→ Source material
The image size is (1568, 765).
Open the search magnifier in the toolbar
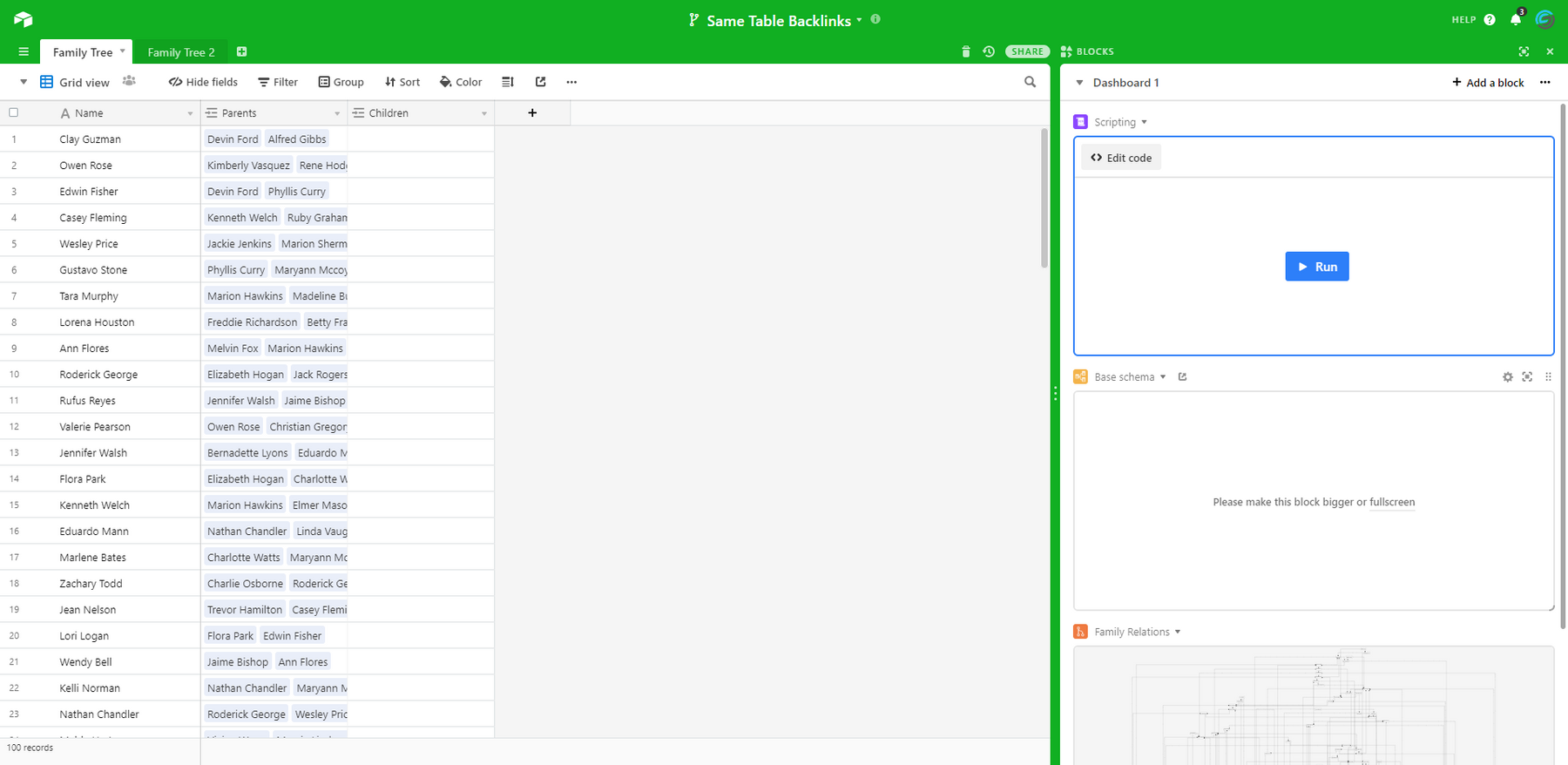point(1030,82)
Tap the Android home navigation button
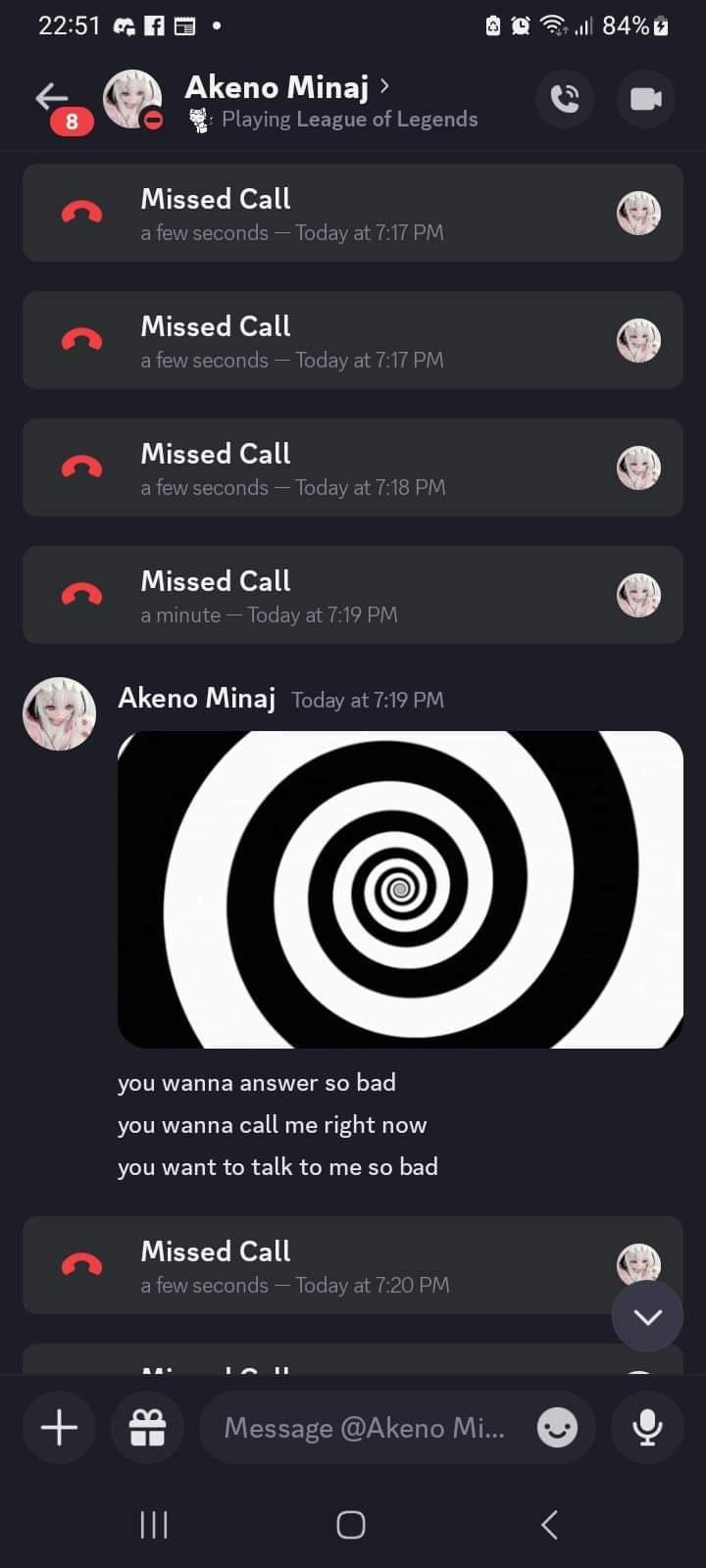The width and height of the screenshot is (706, 1568). click(x=351, y=1525)
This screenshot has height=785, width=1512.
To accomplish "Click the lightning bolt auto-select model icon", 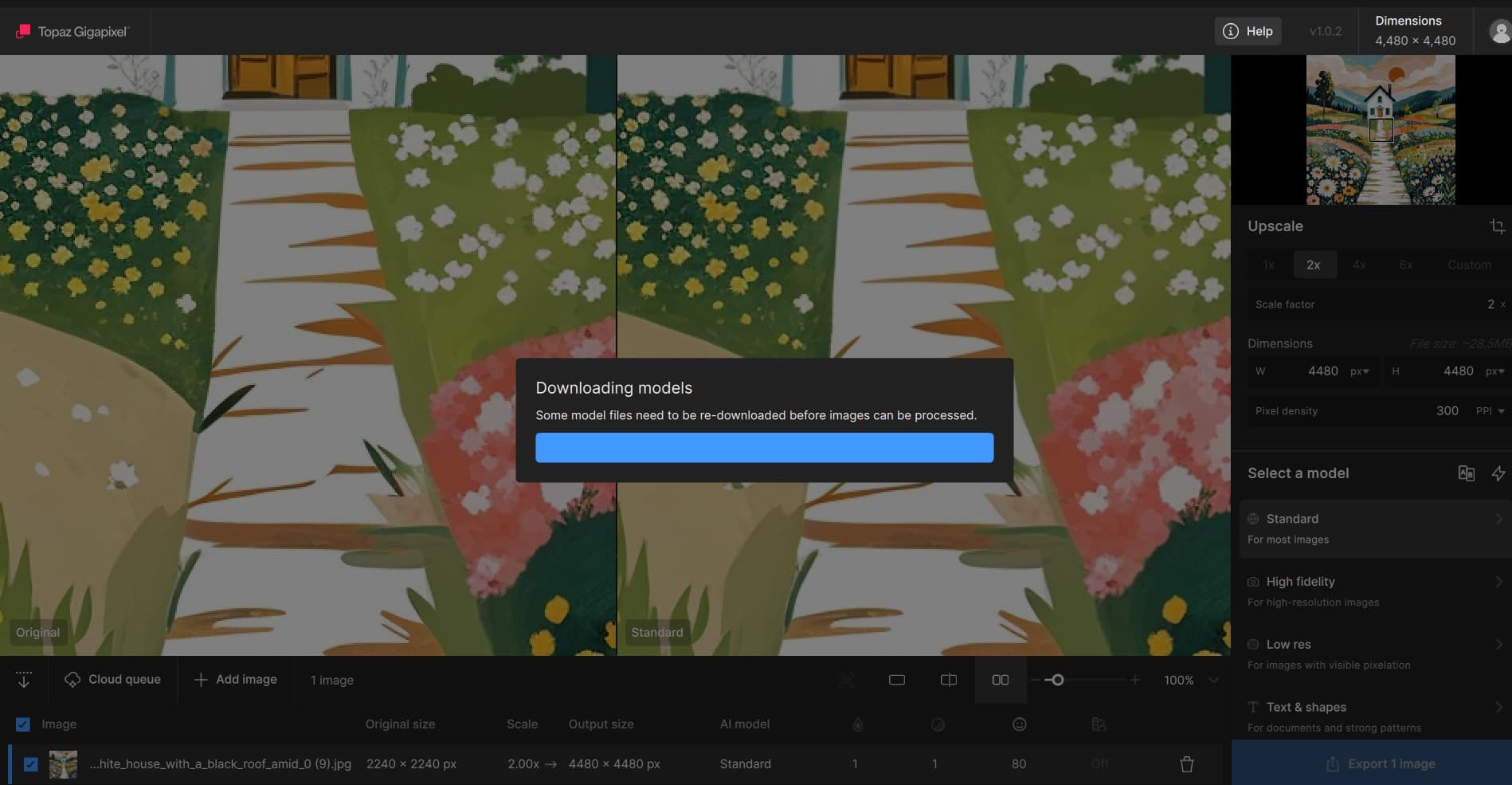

→ Task details
Transcribe all the lines above exactly, apart from the pictures.

→ Response to the exercise
The image size is (1568, 765).
Open the search magnifier in the toolbar
point(1030,82)
Tap the Android home navigation button
The width and height of the screenshot is (706, 1568). click(x=351, y=1525)
This screenshot has height=785, width=1512.
To accomplish "Click the lightning bolt auto-select model icon", 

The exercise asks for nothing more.